The bail vettors program, for example, ensures someone with experience has looked at a file before it comes to court and an appropriate resolution is set when it gets there, which frees up resources further down the line, the attorney general said. The province has 10 and plans to increase that to 23.

Downey said the province will also convene a team of experienced prosecutors to review files involving homicides and other targeted offences to help streamline those cases.

Attorney General Doug Downey said part of the new funding will help pay for more than 340 new court employees, including Crown prosecutors, victim support staff and bail vettors. (Martin Trainor/CBC)

"I don't think the justice system has seen this kind of investment in my living memory, quite frankly," Downey said. "And I think it's a real opportunity to hold the right people accountable and to move other people through the system, if that's what the right outcome should be."

The province is also renting space in some areas to boost physical capacity, and plans to continue using technology for remote hearings and build on other processes to help handle cases virtually, such as a digital evidence management program.

"We're using things that we learned through COVID to have extra capacity — we can now run trials, we can do hearings electronically, we're in a position that we can leverage technology to have that kind of space," he said.

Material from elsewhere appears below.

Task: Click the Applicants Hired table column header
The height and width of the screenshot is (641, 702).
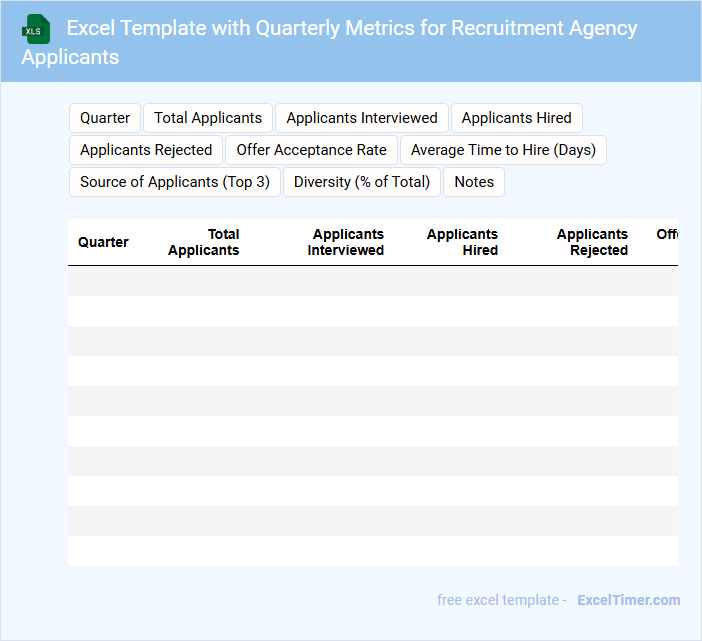Action: coord(462,242)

"And if we see a choke point (in the system), we're going to look at it."

The attorney general said he wants to ensure charges related to crimes such as murder and sexual assault aren't being stayed due to delays in the judicial system.

A Supreme Court of Canada ruling in 2016 established a maximum timeframe for cases to go to trial, after which defendants can apply for a stay of proceedings on grounds of unreasonable delay. The Jordan decision requires cases in provincial court to be heard within 18 months and those in superior court to be heard within 30, unless the court agrees there were extenuating circumstances.

Downey said the funding should allow the backlog to return to what it was in 2019 by 2023, but stressed that isn't the end goal.

"Getting back to where we were system-wise isn't necessarily success, that's presuming that the system was working properly before. So I'm a little more ambitious than just getting back to a level that we were at," he said.

In-person court proceedings were suspended in the first few months of the COVID-19 pandemic, with only urgent matters moving forward remotely. Public health restrictions have made it so that very few jury trials were heard during the pandemic.

An updated directive to Crown attorneys that took effect earlier this month instructed them to weigh whether prosecution is "viable and appropriate" and in the public interest given the impact of COVID-19 on the justice system.

It also directed prosecutors to consider all available and appropriate sanctions to resolve cases as quickly as possible, and to "make every effort possible" to minimize delays caused by the pandemic in order to reduce the risk of cases being stayed.